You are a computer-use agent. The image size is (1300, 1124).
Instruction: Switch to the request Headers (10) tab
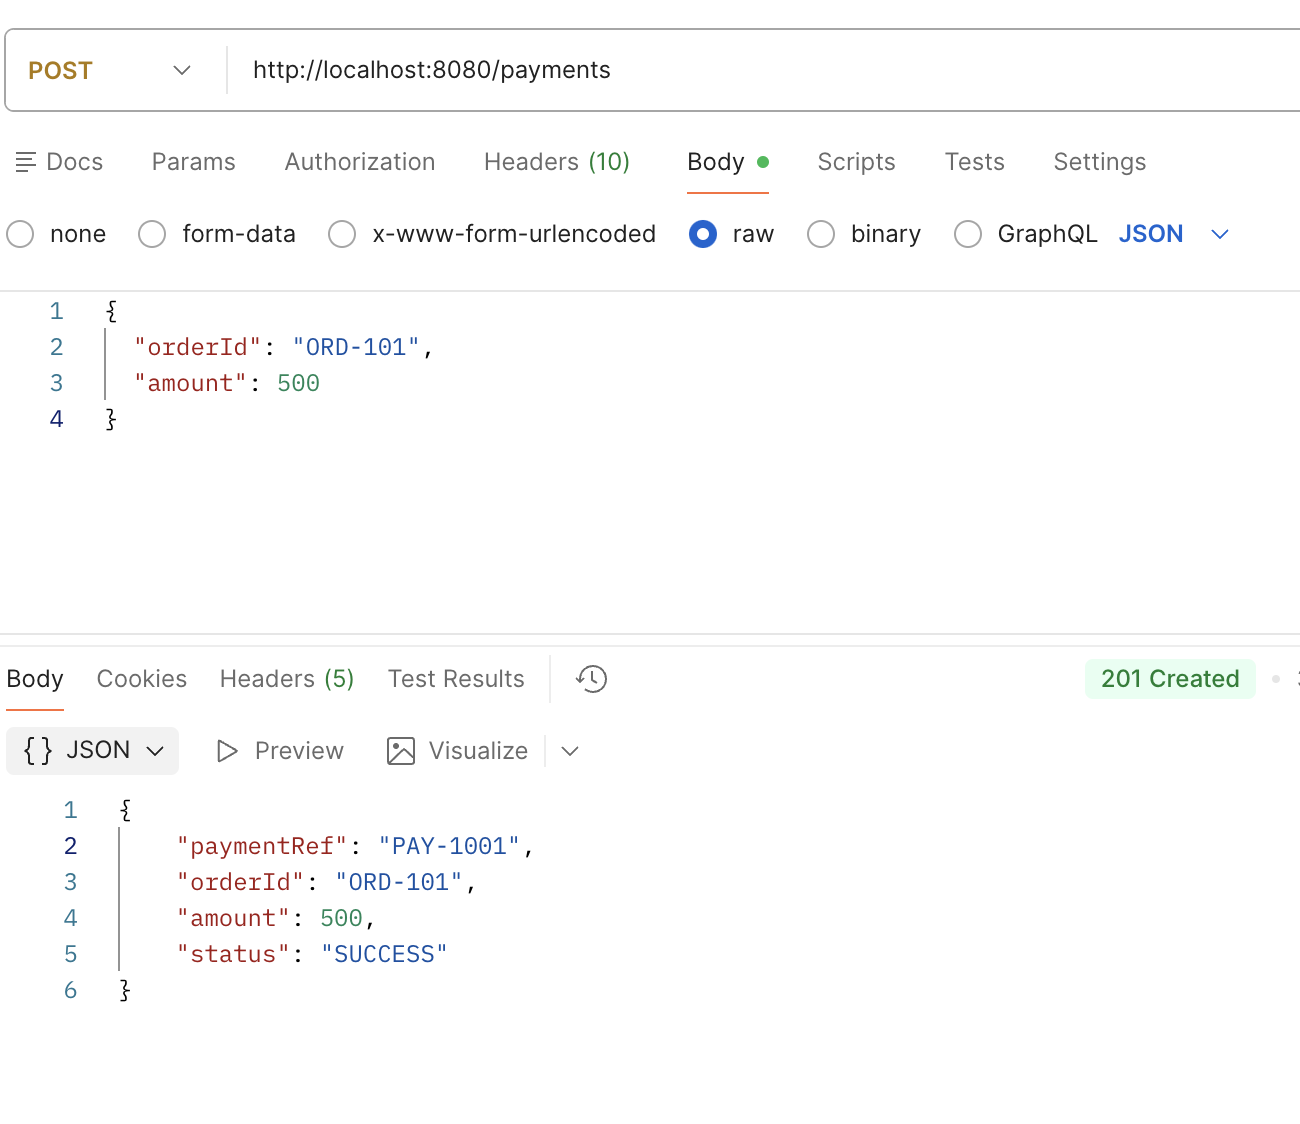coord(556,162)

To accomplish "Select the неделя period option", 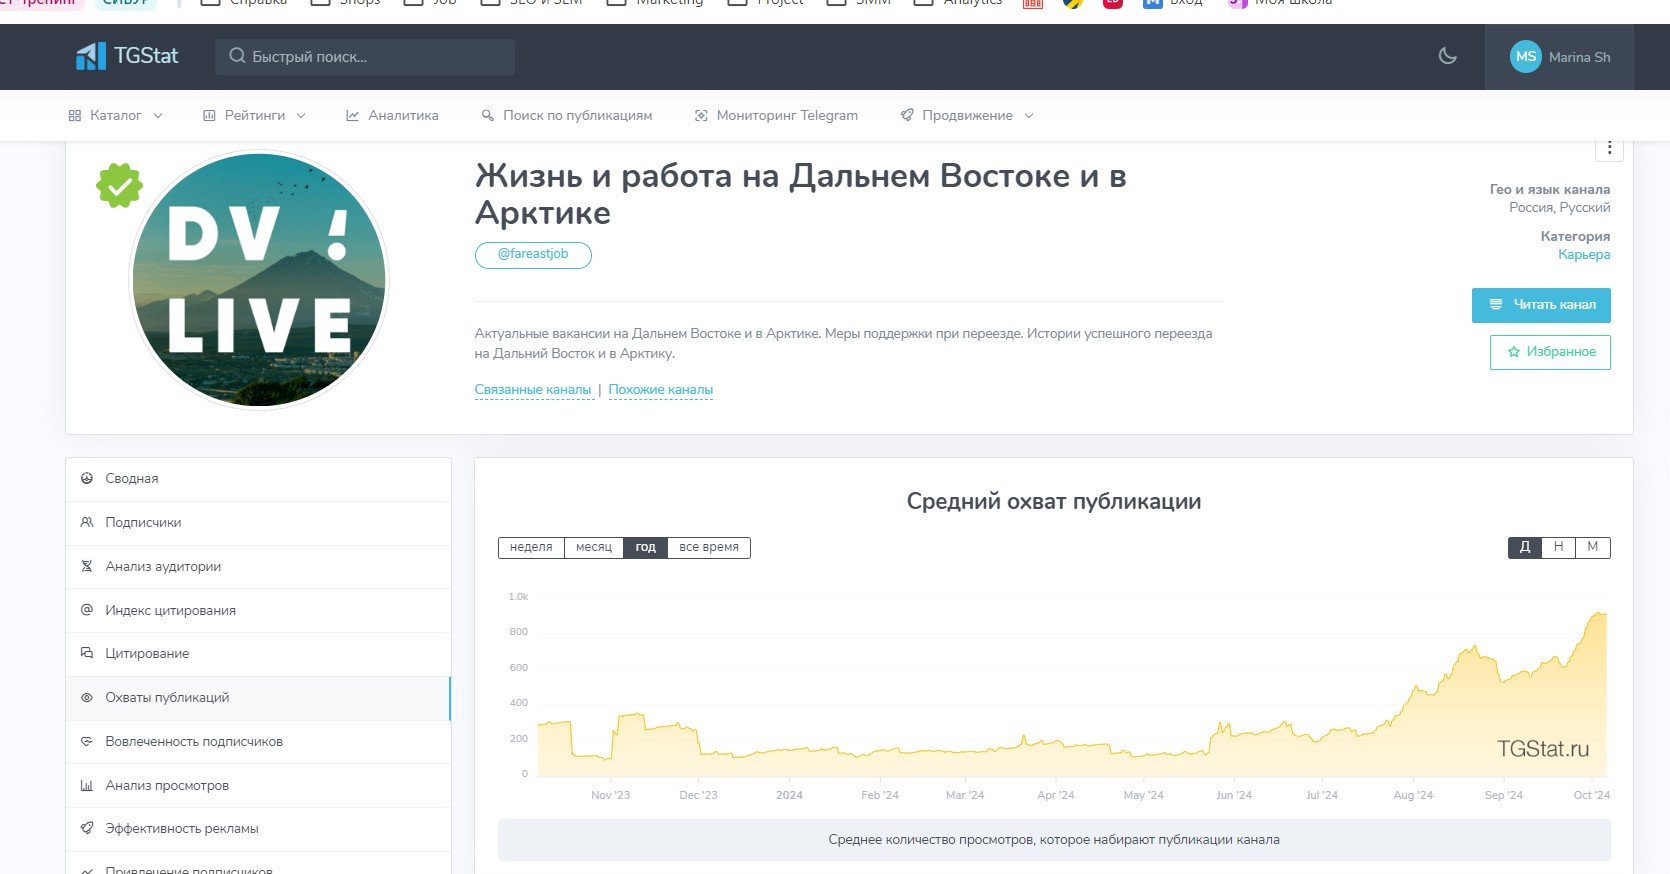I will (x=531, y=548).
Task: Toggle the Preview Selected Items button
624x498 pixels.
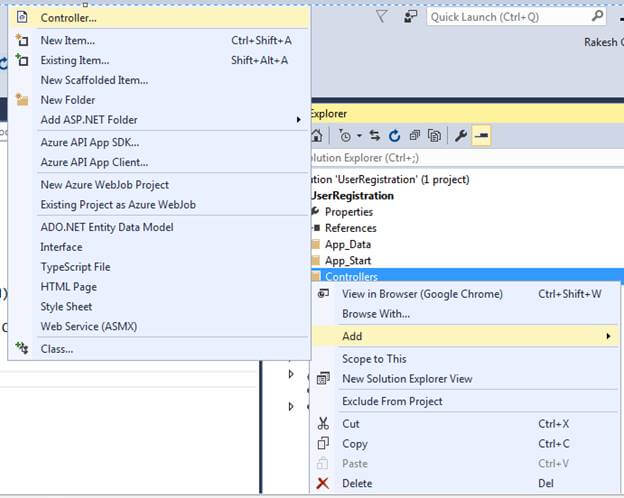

+===+

## Task goal
Copy out the records word for word, starting at the line that contains "Task: Toggle the" and continuing through the end of the records. Leave the pictures out of your copy.

## The response
Task: Toggle the Preview Selected Items button
624x498 pixels.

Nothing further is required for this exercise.